The upshot of this is that no human can ever really know which data points might – according to the machine learning model – indicate a threat. It could be a single data point, or a specific combination of 20 data points. A motivated attacker could potentially discover how the model uses these parameters to identify a threat and use it to their advantage. Changing one specific, seemingly non-relevant data point in a malicious file could be enough to trick the model into classifying malware as safe and undermine the whole model.
To rectify the issue, the vendor would have to add the manipulated file to the data set and recalculate the entire model, which could take days or weeks. Unfortunately, this still wouldn’t fix the underlying problem – even after the model was rebuilt, it would just be a matter of time until the attacker found another data point or combination of data points that could be used to fool the machine learning system.
That’s exactly what happened in July 2019, when researchers at Skylight Cyber discovered that a popular AI-based security product had whitelisted certain files to avoid triggering false positives. The strings of code in these whitelisted files were given a lot of weight in the algorithm’s scoring system, which meant they were almost guaranteed to override the algorithm’s natural decision-making process. When the model encountered the code contained in the whitelisted files, it flagged the file as safe – even if it was embedded in an otherwise malicious file. As a result, the researchers were able to undermine the algorithm by simply taking strings of code from a non-malicious whitelisted gaming file and attaching them to a malicious file.

▸ DATA LISTING
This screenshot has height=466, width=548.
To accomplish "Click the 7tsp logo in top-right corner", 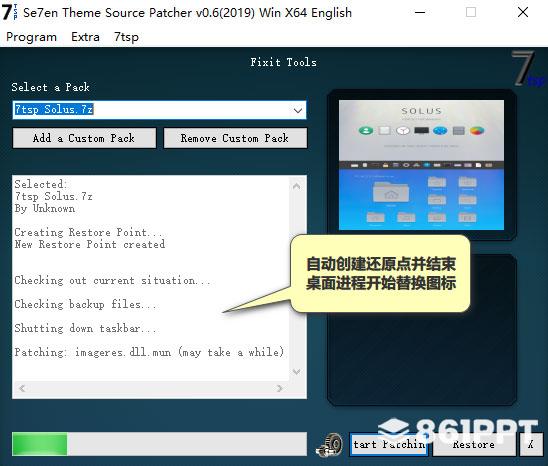I will pyautogui.click(x=527, y=69).
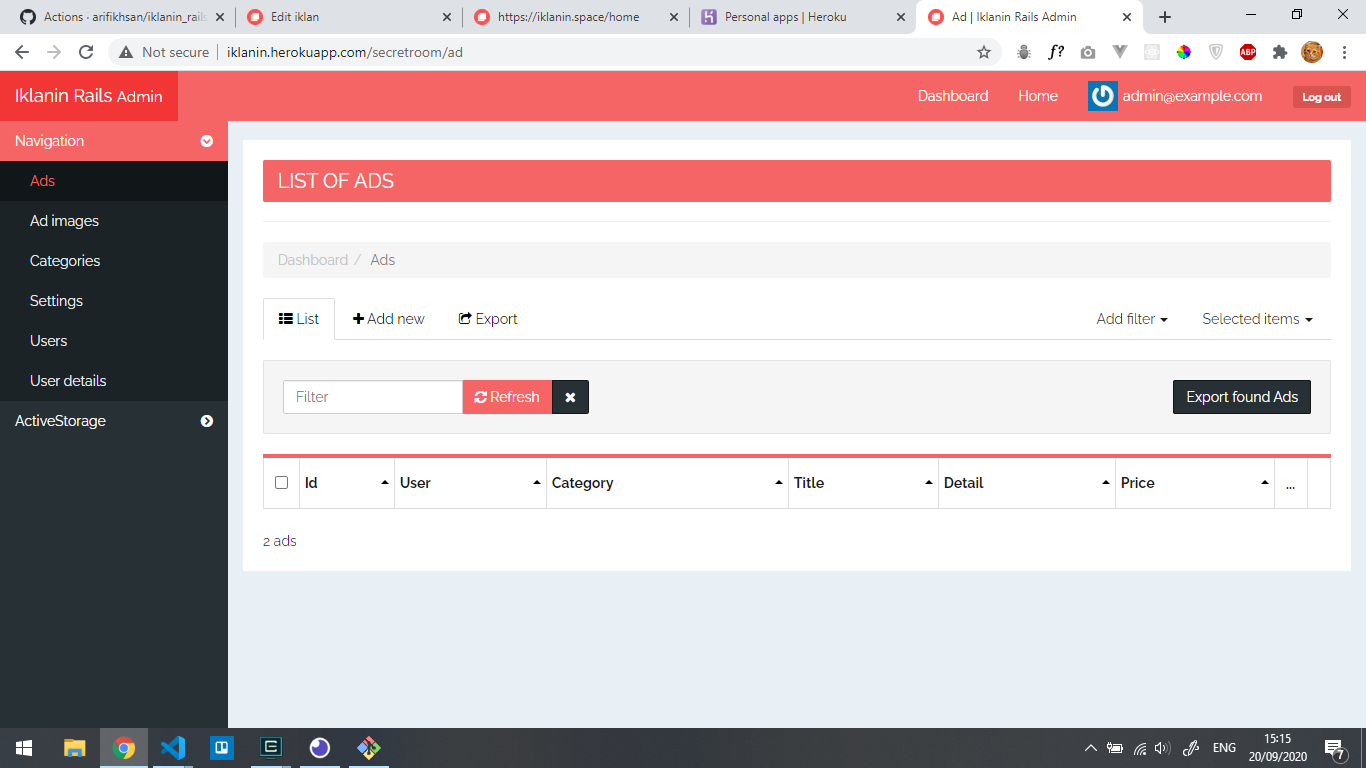The image size is (1366, 768).
Task: Refresh the ads list
Action: pos(507,397)
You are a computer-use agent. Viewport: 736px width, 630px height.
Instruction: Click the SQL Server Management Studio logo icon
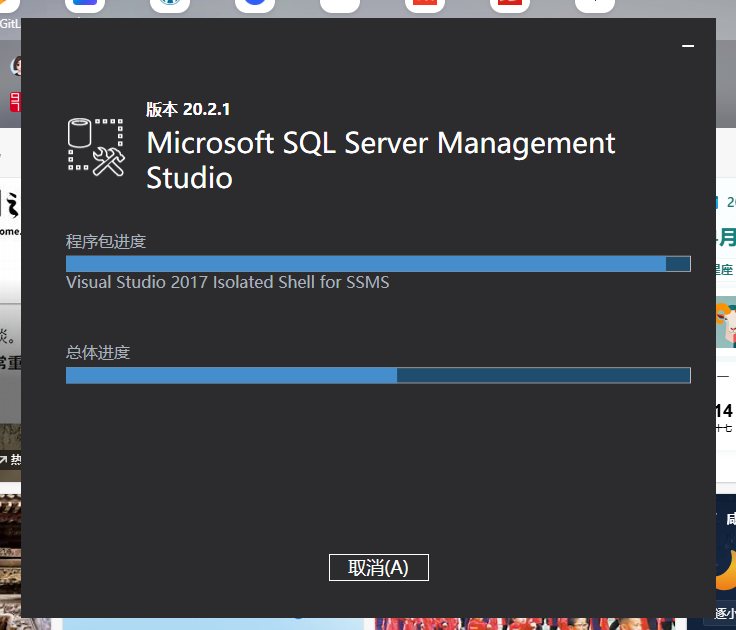click(x=96, y=147)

▸ DIRECTIONS
In the passage on machine learning security, switch "vendor" to "developer" and write out the part from "To rectify the" up to and including "machine learning system.".

▸ EXERCISE SOLUTION
To rectify the issue, the developer would have to add the manipulated file to the data set and recalculate the entire model, which could take days or weeks. Unfortunately, this still wouldn’t fix the underlying problem – even after the model was rebuilt, it would just be a matter of time until the attacker found another data point or combination of data points that could be used to fool the machine learning system.